Antioxidant activity was determined by the 2,2-diphenyl-1-picrihydrazyl (DPPH) and 2,2′-azino-bis-3-ethylbenzothiazoline-6-sulfonic acid (ABTS) (Sigma-Aldrich, St. Louis, MO, USA) methods [49]. For DPPH, briefly, 1.9 mL of DPPH solution (ethanol or methanol) (0.1 mM) and 100 μL of extract were mixed; the reaction was incubated under shaking for 30 min and the absorbance at 517 nm was immediately measured. Quantification was performed using a calibration curve of Trolox (Tx) (Sigma-Aldrich, St. Louis, MO, USA) from 0.781 to 50 mg/L. The results are expressed in mg Tx equivalents (mg TxE) per g of dry biomass (DB) ± standard deviation; the experiment was performed in triplicate.

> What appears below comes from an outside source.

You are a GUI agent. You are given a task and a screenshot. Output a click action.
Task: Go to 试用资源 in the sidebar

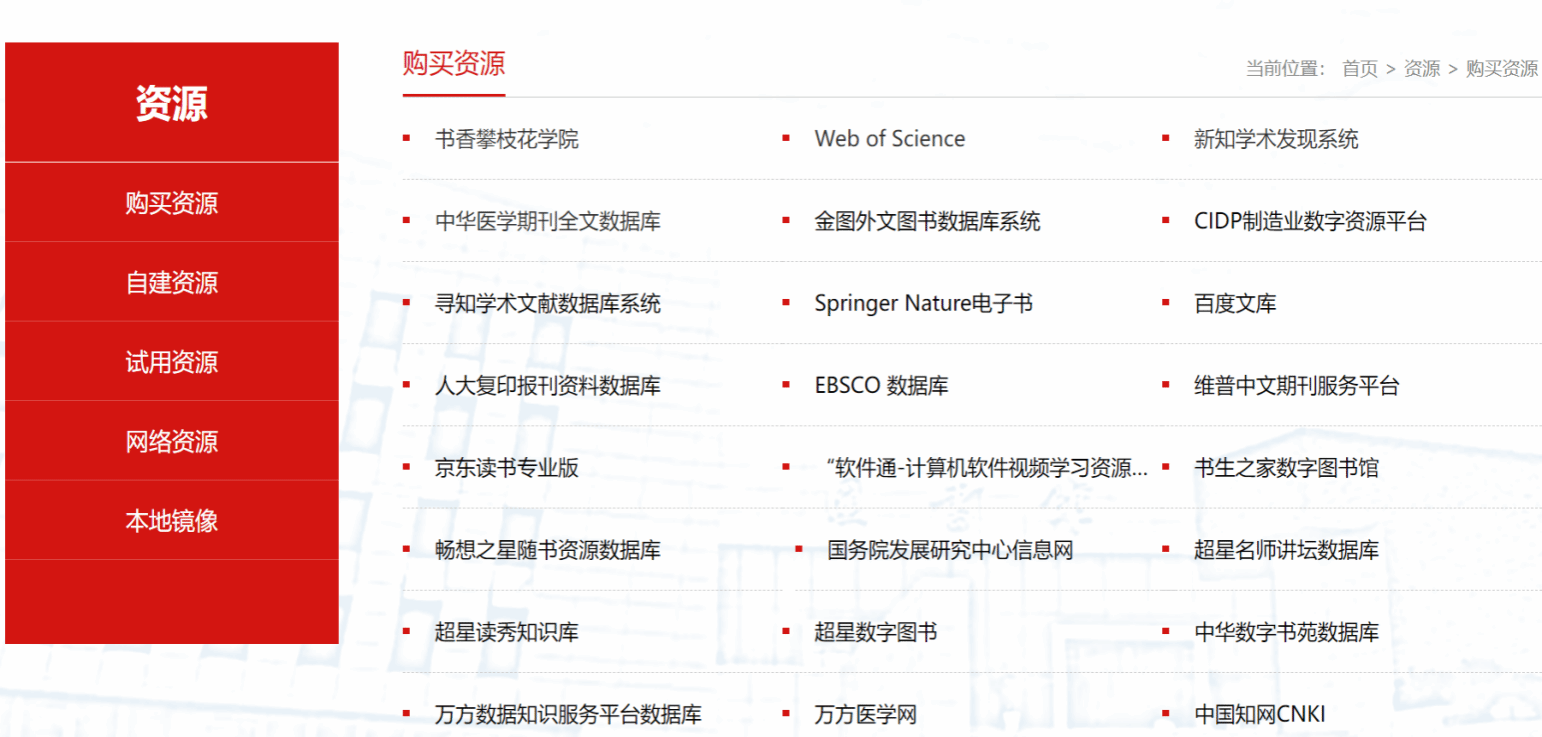[x=171, y=362]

For ABTS, a stock solution was prepared by mixing a solution of ABTS (7 mM) with K₂S₂O₈ at 2.45 mM in a 1:1 ratio; the mixture was kept in the dark under constant stirring at 115 rpm at 25 °C for 12–16 h. Subsequently, the absorbance was read at 734 nm and adjusted to 0.7 ± 0.2 using phosphate-buffered saline. Then, 1.9 mL of the above solution was mixed with 100 μL of extract and allowed to incubate under stirring for 6 min, and the absorbance was measured at 734 nM. Quantification was performed using a Trolox (Tx) calibration curve from 0.781 to 50 mg/L. Results are expressed as mg Tx equivalents (mg TxE) per g dry biomass (DB) ± standard deviation; the experiment was performed in triplicate.

3.8. Statistical Analysis

Data are presented as the mean ± standard deviation (SD). All experiments were performed 2–3 independent times, each including a minimum of three replicates per treatment. The data were tested for normality using the Shapiro–Wilk method and differences were considered statistically significant with a p-value < 0.05. Then, a statistical analysis was conducted using one-way ANOVA followed by Dunnett’s post hoc test (p < 0.05), implemented in GraphPad Prism version 8.0 prior to ANOVA.

4. Conclusions

This study highlights the pharmacological potential of A. radicans, emphasizing the bioactivity of its crude extracts (AE and RE) and dichloromethane fractions. These samples exhibited significant anti-inflammatory effects, demonstrated by decreased nitric oxide and TNF-α production in LPS-stimulated macrophages. The GC-MS analysis revealed a high content of alkamides, particularly spilanthol and its analogs, likely responsible for this activity. In addition, the root extract showed antibacterial activity against resistant S. aureus, while the HFRE, DFRE, and AFRE fractions were effective against P. aeruginosa, S. aureus, and E. coli, potentially due to the presence of alkamides and β-amyrin. The root extracts showed higher total phenolic content, while the aerial extracts demonstrated stronger antioxidant activity. The findings confirm that A. radicans possesses notable anti-inflammatory, antibacterial, and antioxidant activities, possibly attributed to its high alkamide content, particularly in the dichloromethane fractions of the root and aerial part extracts, supporting the traditional use of medicinal plants and highlighting its potential as a source of bioactive compounds. Further in vivo studies, the development of bioactive enriched formulations, and toxicity profiling have yet to be performed to validate and expand its therapeutic applications.